Change every "Instruction" in the items below to "Objective" and write the items out again with nothing else altered.

[Dataset records]

— START —

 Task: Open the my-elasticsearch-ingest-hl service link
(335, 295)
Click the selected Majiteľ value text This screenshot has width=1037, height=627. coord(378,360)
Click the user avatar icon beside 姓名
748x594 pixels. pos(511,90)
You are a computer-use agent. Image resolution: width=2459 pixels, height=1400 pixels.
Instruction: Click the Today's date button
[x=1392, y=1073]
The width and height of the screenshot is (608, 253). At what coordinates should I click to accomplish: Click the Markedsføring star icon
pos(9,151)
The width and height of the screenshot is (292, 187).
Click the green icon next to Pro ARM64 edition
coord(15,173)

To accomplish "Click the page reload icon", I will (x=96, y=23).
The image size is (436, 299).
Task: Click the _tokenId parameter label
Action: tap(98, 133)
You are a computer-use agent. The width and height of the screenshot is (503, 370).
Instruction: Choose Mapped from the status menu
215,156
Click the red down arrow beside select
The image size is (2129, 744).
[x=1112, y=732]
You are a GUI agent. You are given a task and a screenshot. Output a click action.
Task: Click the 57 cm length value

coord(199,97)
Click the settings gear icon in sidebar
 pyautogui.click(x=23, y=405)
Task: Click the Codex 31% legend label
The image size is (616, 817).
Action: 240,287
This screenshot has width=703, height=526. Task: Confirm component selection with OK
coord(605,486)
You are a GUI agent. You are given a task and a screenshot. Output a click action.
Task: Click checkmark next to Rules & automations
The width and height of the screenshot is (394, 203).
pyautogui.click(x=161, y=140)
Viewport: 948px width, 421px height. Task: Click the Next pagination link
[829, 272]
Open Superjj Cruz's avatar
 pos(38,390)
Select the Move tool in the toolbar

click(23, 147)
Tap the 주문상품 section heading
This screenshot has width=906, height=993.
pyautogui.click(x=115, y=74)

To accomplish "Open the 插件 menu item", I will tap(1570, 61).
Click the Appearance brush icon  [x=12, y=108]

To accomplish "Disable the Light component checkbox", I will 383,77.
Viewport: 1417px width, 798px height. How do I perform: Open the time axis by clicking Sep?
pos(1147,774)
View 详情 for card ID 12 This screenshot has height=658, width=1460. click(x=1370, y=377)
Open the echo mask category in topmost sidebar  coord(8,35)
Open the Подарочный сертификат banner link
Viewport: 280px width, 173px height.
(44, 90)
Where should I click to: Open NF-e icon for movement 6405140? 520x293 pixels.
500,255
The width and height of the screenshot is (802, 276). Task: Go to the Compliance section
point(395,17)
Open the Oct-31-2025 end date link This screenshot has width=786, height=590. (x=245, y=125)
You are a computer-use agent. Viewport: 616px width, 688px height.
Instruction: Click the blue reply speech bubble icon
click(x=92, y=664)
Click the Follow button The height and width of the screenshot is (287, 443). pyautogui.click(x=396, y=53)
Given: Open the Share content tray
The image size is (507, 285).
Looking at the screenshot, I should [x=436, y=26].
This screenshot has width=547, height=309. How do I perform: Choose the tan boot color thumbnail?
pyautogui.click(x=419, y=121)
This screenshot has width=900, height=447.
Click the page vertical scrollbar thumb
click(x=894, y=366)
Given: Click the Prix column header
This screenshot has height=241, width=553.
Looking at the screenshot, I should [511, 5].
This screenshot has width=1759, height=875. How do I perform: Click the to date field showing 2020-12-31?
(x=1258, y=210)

— END —

## [OUTPUT BELOW]
 Task: Open the my-elasticsearch-ingest-hl service link
(335, 295)
Click the selected Majiteľ value text This screenshot has width=1037, height=627. coord(378,360)
Click the user avatar icon beside 姓名
748x594 pixels. pos(511,90)
You are a computer-use agent. Image resolution: width=2459 pixels, height=1400 pixels.
Objective: Click the Today's date button
[x=1392, y=1073]
The width and height of the screenshot is (608, 253). At what coordinates should I click to accomplish: Click the Markedsføring star icon
pos(9,151)
The width and height of the screenshot is (292, 187).
Click the green icon next to Pro ARM64 edition
coord(15,173)

To accomplish "Click the page reload icon", I will (x=96, y=23).
The image size is (436, 299).
Task: Click the _tokenId parameter label
Action: tap(98, 133)
You are a computer-use agent. The width and height of the screenshot is (503, 370).
Objective: Choose Mapped from the status menu
215,156
Click the red down arrow beside select
The image size is (2129, 744).
[x=1112, y=732]
You are a GUI agent. You are given a task and a screenshot. Output a click action.
Task: Click the 57 cm length value

coord(199,97)
Click the settings gear icon in sidebar
 pyautogui.click(x=23, y=405)
Task: Click the Codex 31% legend label
The image size is (616, 817).
Action: 240,287
This screenshot has width=703, height=526. Task: Confirm component selection with OK
coord(605,486)
You are a GUI agent. You are given a task and a screenshot. Output a click action.
Task: Click checkmark next to Rules & automations
The width and height of the screenshot is (394, 203).
pyautogui.click(x=161, y=140)
Viewport: 948px width, 421px height. Task: Click the Next pagination link
[829, 272]
Open Superjj Cruz's avatar
 pos(38,390)
Select the Move tool in the toolbar

click(23, 147)
Tap the 주문상품 section heading
This screenshot has width=906, height=993.
pyautogui.click(x=115, y=74)

To accomplish "Open the 插件 menu item", I will tap(1570, 61).
Click the Appearance brush icon  [x=12, y=108]

To accomplish "Disable the Light component checkbox", I will 383,77.
Viewport: 1417px width, 798px height. How do I perform: Open the time axis by clicking Sep?
pos(1147,774)
View 详情 for card ID 12 This screenshot has height=658, width=1460. click(x=1370, y=377)
Open the echo mask category in topmost sidebar  coord(8,35)
Open the Подарочный сертификат banner link
Viewport: 280px width, 173px height.
(44, 90)
Where should I click to: Open NF-e icon for movement 6405140? 520x293 pixels.
500,255
The width and height of the screenshot is (802, 276). Task: Go to the Compliance section
point(395,17)
Open the Oct-31-2025 end date link This screenshot has width=786, height=590. (x=245, y=125)
You are a computer-use agent. Viewport: 616px width, 688px height.
Objective: Click the blue reply speech bubble icon
click(x=92, y=664)
Click the Follow button The height and width of the screenshot is (287, 443). pyautogui.click(x=396, y=53)
Given: Open the Share content tray
The image size is (507, 285).
Looking at the screenshot, I should [x=436, y=26].
This screenshot has width=547, height=309. How do I perform: Choose the tan boot color thumbnail?
pyautogui.click(x=419, y=121)
This screenshot has width=900, height=447.
Click the page vertical scrollbar thumb
click(x=894, y=366)
Given: Click the Prix column header
This screenshot has height=241, width=553.
Looking at the screenshot, I should [511, 5].
This screenshot has width=1759, height=875. How do I perform: Click the to date field showing 2020-12-31?
(x=1258, y=210)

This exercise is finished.